Using boost::histogram in Python is considerably faster than using
numpy.histogram.

On 05/05/2016 04:36 PM, Thijs van den Berg wrote:
> On 5 May 2016 at 00:21, Hans Dembinski <hans.dembinski_at_[hidden]> wrote:
>
>> Hi everybody,
>>
>> I recently added a new library called "histogram" to the Boost Incubator.
>> I would like to advertise it a little here in the hope to find a person
>> interested in reviewing it. I hope that shameless self-advertisement is not
>> going against some rule of this list, but I am sure you will let me know.
>>
>> My background is in analysis of big data in the fields of particle physics
>> and astroparticle physics. Boost is very popular among my peers, since it
>> is a free, high-quality, rich, and very well maintained collection of
>> libraries. There is a growing number of tools to do statistical analysis in
>> Boost and I think this project would fit in nicely, and fill a gap. We work
>> with histograms a lot, so that's why my interest came from.
>>
>> I am a senior programmer in C++ and Python with 10 years of experience.

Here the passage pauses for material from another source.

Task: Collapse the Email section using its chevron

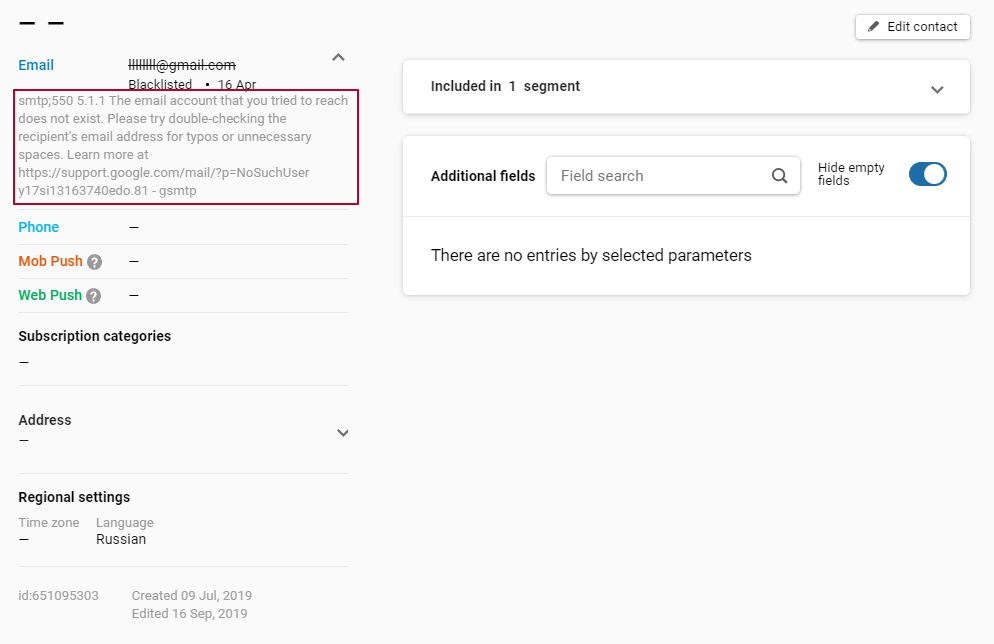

>> Guiding development through code reviews and tickets, as well as taking on
>> responsibility for continuous maintenance, are natural for me. Naturally, I
>> am willing to commit free time to maintain the project should it be
>> accepted, and do my share of the work in this community.
>>
>> I put a lot of thought and effort into this project, the rationale and my
>> design choices are explained in the documentation, which I wrote according
>> to the advice given at the Boost Incubator website. The project is feature
>> complete from my side. What it needs now is the input from the Boost
>> community to round off possible edges and to make the interface rich enough
>> for everybody. I am good at considering the user perspective, but I cannot
>> anticipate everyone's needs.
>>
>> In case you got interested, here are the links:
>>
>> Incubator link:
>>
>> http://rrsd.com/blincubator.com/bi_library/histogram-2/?gform_post_id=1582
>>
>> github link:
>>
>> https://github.com/HDembinski/histogram
>>
>> Best regards,
>>
>> Hans
>>
>>
>>
> Hi Hans,
>
> Interesting ideas.
> I have some algorithmic questions: I'd like to learn about the details
> behind the "just works" friendly objective so that I can decide if it will
> work for me -or not-, and under what circumstances. One reason I sometimes
> pick C++ instead of Python is because of performance, especially when I
> need to handle large datasets. In those cases the details often matter. So,
> if I was going to consider using it, it would be helpful to see performance
> metrics -e.g. compared to some naive alternative-.
>
> I've read that you computes variance: can that computation be
> switched-on/off (e.g. I might not need it)? Also, there are various online
> (single pass, weighted) variance algorithms: some a stable, other not.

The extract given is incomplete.